Y con el mar como testigo, Carlos tomó a David y lo besó como nunca había besado a nadie, puesto
que nunca antes había sentido con tanta fuerza aquello a lo que la gente llama amor.
Epílogo
A pesar de ser octubre, era uno de esos otoños tardíos, tan típicos de Madrid. Las aceras seguían
calientes, y la brisa del norte solo se atrevía a hacer acto de presencia una vez que el sol se había
puesto. La clase de tiempo en la que no sobra la ropa y se agradece una chaqueta. Era jueves en el
Jardín Botánico de Madrid y dos personas paseaban sin prisa por entre los parterres ya secos. Los
escaramujos habían sustituido a las ostentosas rosas, y aunque el verdor todavía prevalecía los arboles
comenzaban a desprenderse de sus hojas, cada vez más amarillas.

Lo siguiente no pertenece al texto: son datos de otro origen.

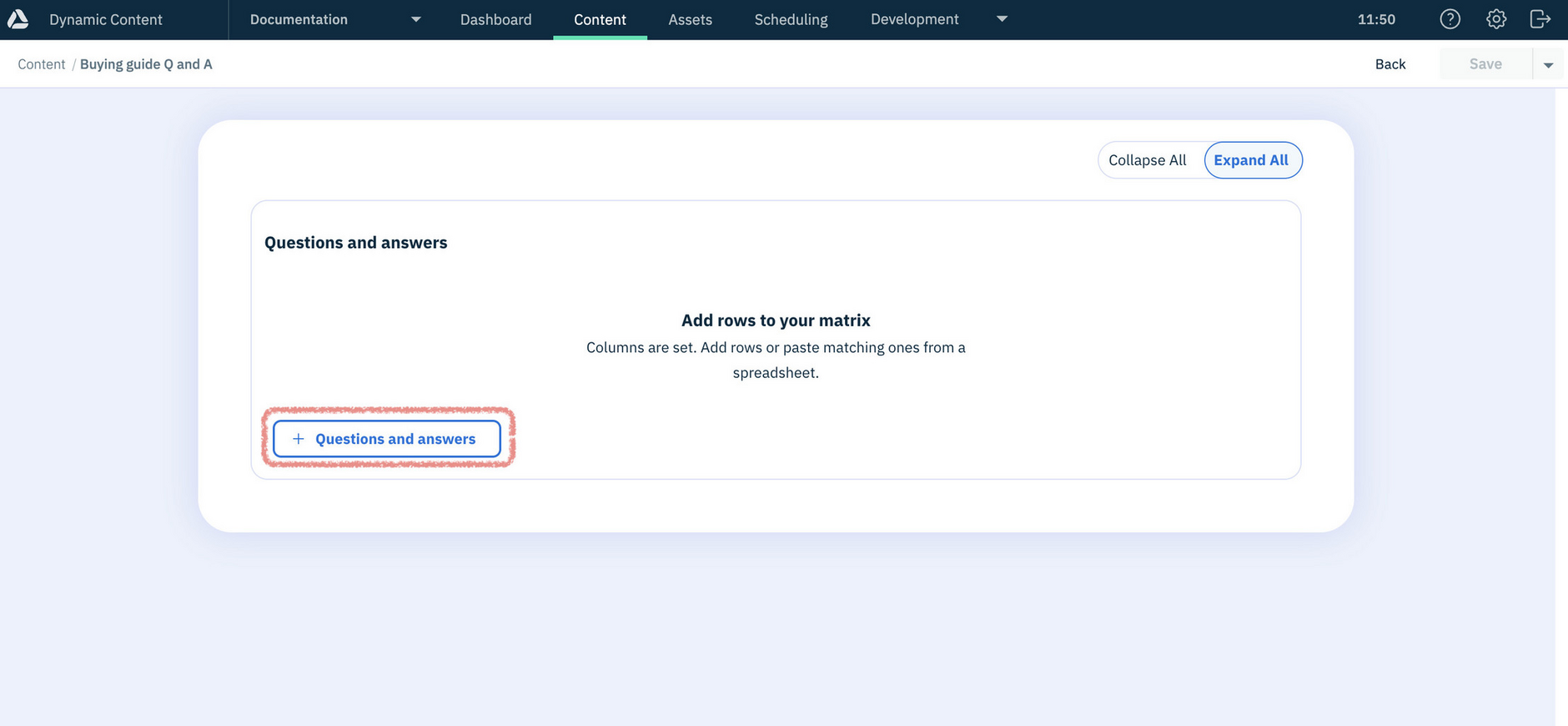Expand the Development menu arrow
Viewport: 1568px width, 726px height.
pyautogui.click(x=1002, y=19)
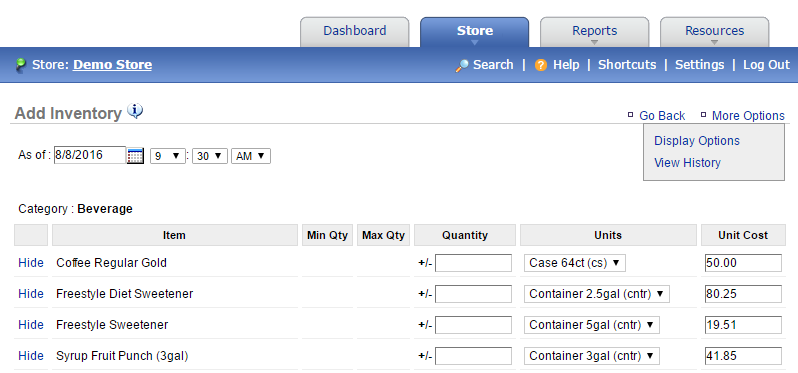This screenshot has height=373, width=798.
Task: Click the Syrup Fruit Punch unit cost field
Action: coord(744,356)

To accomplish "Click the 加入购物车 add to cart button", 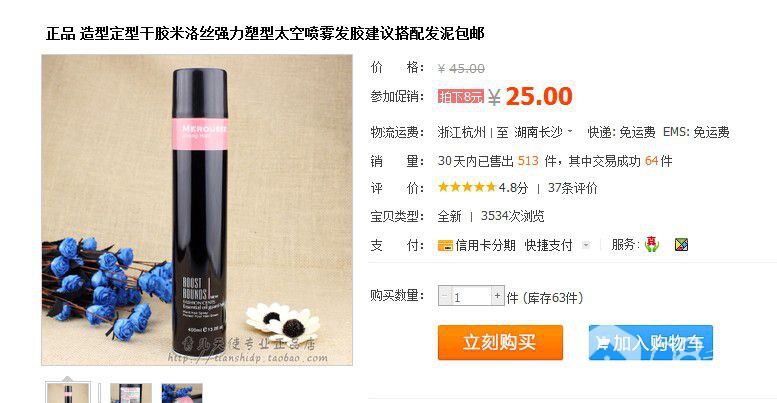I will [651, 343].
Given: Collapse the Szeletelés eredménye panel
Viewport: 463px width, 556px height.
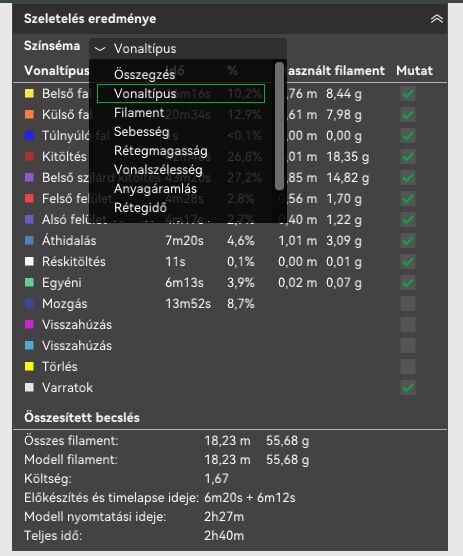Looking at the screenshot, I should pos(436,19).
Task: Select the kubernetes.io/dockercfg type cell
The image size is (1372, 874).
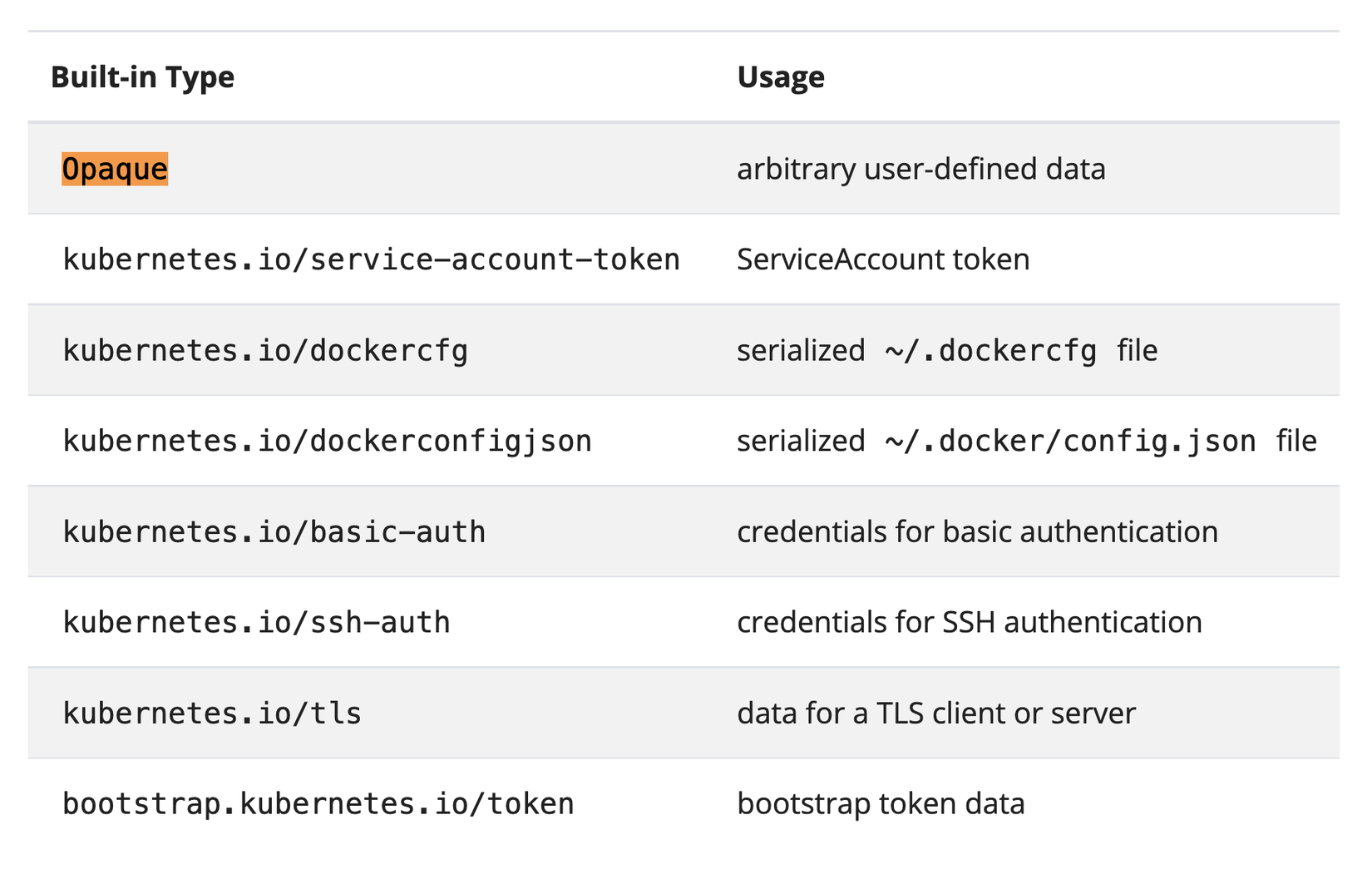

Aquellas figuran andaban sin rumbo fijo, porque sabían que como en la vida, el destino no es tan
importante como la compañía. Les separaba una distancia mínima y a pesar de no ir cogidos de la
mano, sus dedos se rozaban con el balanceo, haciendo que se les escapara una discreta sonrisa. Habían
decidido apadrina aquel tranquilo parque como su lugar especial, lejos del bullicio habitual de Madrid y
cuando el día había resultado demasiado duro huían a aquel, su rincón, su jardín secreto. David se
inclinaba ligeramente hacia Carlos, buscando su contacto, prediciendo los abrazos que invariablemente
vendrían luego. Se sentía bien, sin miedo, ya el miedo no tenía cabida en su vida. Tenía a Carlos, su
roca, y sabía que Carlos sentía lo mismo. Existía entre ellos una sincronización perfecta que no
necesitaba de palabras o gestos; se entendían.
Dejándose llevar, David tiró de la manga de Carlos hasta un árbol cercano, y sin poder evitar sus
deseos lo besó con una pícara sonrisa que sabía que lo volvía loco.
Tenían sus labios un tacto peculiar que nunca antes había sentido, y le encantaba el roce de la barba
incipiente en su barbilla. A veces, se buscaban con tanta ansia que sus dientes chocaban.
Carlos lo agarró por la cintura y le volvió a llevar por el camino. A veces solo necesitaban un beso,
como si fuera su partícula oxigeno para vivir. Y ambos sabían que siempre habría besos. Todos y cada
uno de los días de su vida, como pequeños mensajes que decían: te quiero y no te voy a dejar nunca.
Continuaron en silencio, uno agradable, dejándose acariciar a veces por los arbustos. Vieron
entonces a otra pareja que se acercaba a ellos. Ambos conocían al menos a uno de ellos, era Jaime por
supuesto, acompañado en gesto cariñoso por un chico que no tendría más de veinte años. Parecía
simpático, feliz, con la alegría y las esperanzas de aquellos que todavía no han abandonado del todo la
adolescencia.
Era la primera vez que veían a Jaime desde Zarautz, y David no sabía muy bien qué hacer. Cuando se
cruzaron, se saludaron con un sencillo gesto con la cabeza. No tenían nada que decirse, cada cual
conocía su posición.
Jaime por un lado conocía lo incorrecto de sus acciones y por lo tanto le correspondía una cierta
humildad. Tanto Carlos como David le concedían además que tuviera envidia de lo que ellos tenían y
que, salvo que decidiera hacer lo correcto, él nunca tendría.
Por su parte David y Carlos debían respetar sus decisiones, aunque permitiéndose sentir una cierta
lástima por él, y es que solo cuando se encuentra la auténtica felicidad, se siente uno generoso como
para deseárselo hasta a su peor enemigo.
Se alejaron a sus espaldas, y nadie hizo amago de detenerse. El pasado ya no importaba, ya no
existía. En cierta forma no habían vivido de verdad hasta conocerse y lo único que les importaba ahora
era el futuro. Un futuro lleno de paseos por el Jardín Botánico, desayunos en la cama, pequeños
momentos siempre de aquella persona a la que amaban.
A fin de cuentas, les quedaba tanto por vivir.